# Customer Segmentation
is a popular application of unsupervised learning. Using
clustering, identify segments of customers to target the potential user base. They divide
customers into groups according to common characteristics like gender, age, interests,
and spending habits so they can market to each group effectively.

In [None]:
import pandas as pd
import numpy as np
import seaborn as sns
import matplotlib.pyplot as plt
import warnings
warnings.filterwarnings('ignore')
df=pd.read_csv("../input/customer-segmentation-tutorial-in-python/Mall_Customers.csv")


In [None]:
df

In [None]:
data1=df[["Gender", "Annual Income (k$)"]].groupby(['Gender'], as_index=False).mean().sort_values(by='Annual Income (k$)', ascending=False)
sns.barplot(x='Gender', y='Annual Income (k$)', data=data1)

In [None]:
data2=df[["Gender", "Spending Score (1-100)"]].groupby(['Gender'], as_index=False).mean().sort_values(by='Spending Score (1-100)', ascending=False)
sns.barplot(x="Gender",y="Spending Score (1-100)",data=data2)

In [None]:
data3=df[["Age", "Spending Score (1-100)"]].groupby(['Age'], as_index=False).sum().\
                sort_values(by='Spending Score (1-100)', ascending=False)
plt.figure(figsize=[16,6])
sns.barplot(x="Age",y="Spending Score (1-100)",data=data3,orient="v")

In [None]:
data4=df[["Age", "Annual Income (k$)"]].groupby(['Age'], as_index=False).sum().\
                sort_values(by='Annual Income (k$)', ascending=False)
plt.figure(figsize=[16,6])
sns.barplot(x="Age",y="Annual Income (k$)",data=data4)

In [None]:
sns.scatterplot(x="Age",y="Annual Income (k$)",data=df)

In [None]:
table1 = pd.pivot_table(df, values='Spending Score (1-100)', index=['Age'],
                    columns=['Gender'], aggfunc=np.mean,fill_value=0)
table1.columns=["Female","Male"]
table1 = table1.reset_index()

In [None]:
table1.describe()

In [None]:
sns.distplot(table1["Female"])

In [None]:
plt.figure(figsize=[15,8])
sns.pointplot(x="Age",y="Female",data=table1,color='red')
sns.pointplot(x="Age",y="Male",data=table1)
plt.xlabel('Age')
plt.ylabel('Score')

In [None]:
X = df.iloc[:, [3, 4]].values

In [None]:
fig = plt.figure(figsize = (10,5))
plt.scatter(X[:,0],X[:,1],s=100,c='magenta',label='All customers')
plt.title('Clients before clustering')
plt.xlabel('Annual income $')
plt.ylabel('Spending Score (1-100)')
plt.legend()
plt.show()

In [None]:
from sklearn.cluster import KMeans

history_inertia = list()
columns_cluster = [ [ "Spending Score (1-100)","Annual Income (k$)"]]
for i in range(2, 15):
    model = KMeans(n_clusters=i, random_state=10, n_jobs=-1)
    model.fit(df[columns_cluster[0]])
    history_inertia.append(model.inertia_)

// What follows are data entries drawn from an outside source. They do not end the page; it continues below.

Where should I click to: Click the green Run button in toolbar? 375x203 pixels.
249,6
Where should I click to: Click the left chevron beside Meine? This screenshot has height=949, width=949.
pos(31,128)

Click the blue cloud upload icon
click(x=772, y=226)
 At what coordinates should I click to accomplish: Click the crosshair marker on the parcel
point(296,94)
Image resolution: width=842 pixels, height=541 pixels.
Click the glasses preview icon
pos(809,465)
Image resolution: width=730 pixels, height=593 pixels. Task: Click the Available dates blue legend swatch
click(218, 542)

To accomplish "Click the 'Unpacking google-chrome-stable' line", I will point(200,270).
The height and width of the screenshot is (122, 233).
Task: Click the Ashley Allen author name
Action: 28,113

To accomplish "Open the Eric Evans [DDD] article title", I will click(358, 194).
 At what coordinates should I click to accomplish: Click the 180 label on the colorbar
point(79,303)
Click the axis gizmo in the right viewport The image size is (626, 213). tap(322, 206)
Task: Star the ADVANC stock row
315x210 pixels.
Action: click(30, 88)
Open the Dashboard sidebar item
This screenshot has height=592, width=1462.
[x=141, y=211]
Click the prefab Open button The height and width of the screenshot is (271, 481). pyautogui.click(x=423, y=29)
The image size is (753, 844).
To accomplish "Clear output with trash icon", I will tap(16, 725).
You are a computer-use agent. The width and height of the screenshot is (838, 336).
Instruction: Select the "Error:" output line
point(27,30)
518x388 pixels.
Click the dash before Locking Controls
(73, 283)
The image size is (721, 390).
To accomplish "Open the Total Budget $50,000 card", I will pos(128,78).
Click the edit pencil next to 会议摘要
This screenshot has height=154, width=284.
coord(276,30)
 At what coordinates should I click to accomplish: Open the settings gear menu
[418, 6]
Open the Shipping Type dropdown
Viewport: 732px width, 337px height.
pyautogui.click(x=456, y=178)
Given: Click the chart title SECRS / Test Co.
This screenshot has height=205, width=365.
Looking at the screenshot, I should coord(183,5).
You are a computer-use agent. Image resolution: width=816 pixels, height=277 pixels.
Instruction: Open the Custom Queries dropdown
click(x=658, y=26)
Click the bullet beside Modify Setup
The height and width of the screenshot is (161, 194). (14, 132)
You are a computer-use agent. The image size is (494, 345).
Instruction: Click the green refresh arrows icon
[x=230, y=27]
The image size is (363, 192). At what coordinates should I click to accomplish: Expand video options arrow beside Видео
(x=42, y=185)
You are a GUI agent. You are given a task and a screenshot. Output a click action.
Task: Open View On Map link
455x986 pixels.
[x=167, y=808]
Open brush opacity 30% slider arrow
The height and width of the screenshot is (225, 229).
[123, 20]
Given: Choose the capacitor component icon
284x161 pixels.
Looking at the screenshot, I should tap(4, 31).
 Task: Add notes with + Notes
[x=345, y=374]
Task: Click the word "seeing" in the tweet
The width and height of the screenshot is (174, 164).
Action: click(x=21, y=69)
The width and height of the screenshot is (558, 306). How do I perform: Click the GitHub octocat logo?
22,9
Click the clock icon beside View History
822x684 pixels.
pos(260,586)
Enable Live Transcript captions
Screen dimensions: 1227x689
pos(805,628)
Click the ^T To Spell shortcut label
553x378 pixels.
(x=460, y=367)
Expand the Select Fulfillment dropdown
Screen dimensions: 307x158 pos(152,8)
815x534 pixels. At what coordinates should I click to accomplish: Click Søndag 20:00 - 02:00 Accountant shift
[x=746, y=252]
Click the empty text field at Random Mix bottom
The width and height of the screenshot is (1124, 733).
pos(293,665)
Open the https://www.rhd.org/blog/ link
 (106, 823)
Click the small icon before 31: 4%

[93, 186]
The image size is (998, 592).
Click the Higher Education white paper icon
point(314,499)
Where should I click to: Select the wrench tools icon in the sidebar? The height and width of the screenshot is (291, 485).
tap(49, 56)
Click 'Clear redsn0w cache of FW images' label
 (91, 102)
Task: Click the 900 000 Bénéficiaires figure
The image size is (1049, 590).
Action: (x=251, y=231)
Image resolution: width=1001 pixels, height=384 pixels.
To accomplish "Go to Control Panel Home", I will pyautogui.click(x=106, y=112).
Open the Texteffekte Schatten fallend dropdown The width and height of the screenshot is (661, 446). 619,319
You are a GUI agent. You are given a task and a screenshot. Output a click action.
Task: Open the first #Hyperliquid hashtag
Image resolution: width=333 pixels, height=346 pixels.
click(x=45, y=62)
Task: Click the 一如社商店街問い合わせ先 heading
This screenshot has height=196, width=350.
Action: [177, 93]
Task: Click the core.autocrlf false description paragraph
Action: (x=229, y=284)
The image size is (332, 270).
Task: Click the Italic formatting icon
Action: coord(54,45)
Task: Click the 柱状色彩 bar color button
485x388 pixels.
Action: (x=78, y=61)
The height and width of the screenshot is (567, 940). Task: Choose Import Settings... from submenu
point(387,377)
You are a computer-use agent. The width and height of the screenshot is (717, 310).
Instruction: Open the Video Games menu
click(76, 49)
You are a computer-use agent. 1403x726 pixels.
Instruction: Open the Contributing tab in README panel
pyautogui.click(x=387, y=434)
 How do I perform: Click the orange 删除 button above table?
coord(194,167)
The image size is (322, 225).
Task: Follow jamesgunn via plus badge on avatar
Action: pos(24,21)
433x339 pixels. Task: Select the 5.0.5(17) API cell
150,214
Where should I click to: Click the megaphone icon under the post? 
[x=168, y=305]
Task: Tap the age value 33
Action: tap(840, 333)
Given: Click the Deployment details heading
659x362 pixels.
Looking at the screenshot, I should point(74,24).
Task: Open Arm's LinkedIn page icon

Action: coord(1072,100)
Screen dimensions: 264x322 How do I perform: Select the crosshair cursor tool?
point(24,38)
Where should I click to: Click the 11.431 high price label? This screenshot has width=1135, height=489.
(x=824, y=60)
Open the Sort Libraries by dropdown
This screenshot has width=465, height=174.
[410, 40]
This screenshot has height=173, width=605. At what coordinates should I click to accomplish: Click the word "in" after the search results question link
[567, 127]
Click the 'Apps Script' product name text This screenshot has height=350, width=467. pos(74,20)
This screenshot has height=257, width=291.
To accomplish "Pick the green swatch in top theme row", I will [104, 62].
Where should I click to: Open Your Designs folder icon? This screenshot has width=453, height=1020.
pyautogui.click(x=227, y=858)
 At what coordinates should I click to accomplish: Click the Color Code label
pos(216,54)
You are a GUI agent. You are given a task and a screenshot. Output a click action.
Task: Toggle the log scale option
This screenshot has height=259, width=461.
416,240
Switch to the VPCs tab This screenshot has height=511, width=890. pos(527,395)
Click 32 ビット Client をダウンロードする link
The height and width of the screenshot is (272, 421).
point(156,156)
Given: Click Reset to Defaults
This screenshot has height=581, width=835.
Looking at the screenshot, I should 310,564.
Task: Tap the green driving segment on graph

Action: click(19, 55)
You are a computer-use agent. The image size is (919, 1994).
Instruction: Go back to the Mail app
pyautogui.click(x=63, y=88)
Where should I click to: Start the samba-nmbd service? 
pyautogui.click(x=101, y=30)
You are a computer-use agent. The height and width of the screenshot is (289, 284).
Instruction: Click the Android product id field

plt.figure(figsize=(10,7))
plt.plot(np.arange(2,15), history_inertia)
plt.show()

In [None]:
plt.figure(figsize=(15,10))
model = KMeans(n_clusters=5, random_state=10)
y_hat = model.fit_predict(df[columns_cluster[0]])

labels = ["Carefull", "Standard", "Wise",
          "Sensible", "Target"]

plt.scatter(df[y_hat == 0][columns_cluster[0][0]], df[y_hat == 0][columns_cluster[0][1]],c='red',label=labels[0])
plt.scatter(df[y_hat == 1][columns_cluster[0][0]], df[y_hat == 1][columns_cluster[0][1]],c='blue',label=labels[3])
plt.scatter(df[y_hat == 2][columns_cluster[0][0]], df[y_hat == 2][columns_cluster[0][1]],c='cyan',label=labels[2])
plt.scatter(df[y_hat == 3][columns_cluster[0][0]], df[y_hat == 3][columns_cluster[0][1]],c='green',label=labels[4])
plt.scatter(df[y_hat == 4][columns_cluster[0][0]], df[y_hat == 4][columns_cluster[0][1]],c='magenta',label=labels[1])
plt.legend()
plt.grid()
plt.title('Cluster of Clients')
plt.xlabel(columns_cluster[0][1])
plt.ylabel(columns_cluster[0][0])

In [None]:
We can see that the mall customers can be broadly grouped into 5 groups based on their purchases made in the mall.
In cluster(Cyan colored) we can see people have low annual income and low spending scores, 
this is quite reasonable as people having low salaries prefer to buy less, in fact, 
these are the wise people who know how to spend and save money.
The shops/mall will be least interested in people belonging to this cluster.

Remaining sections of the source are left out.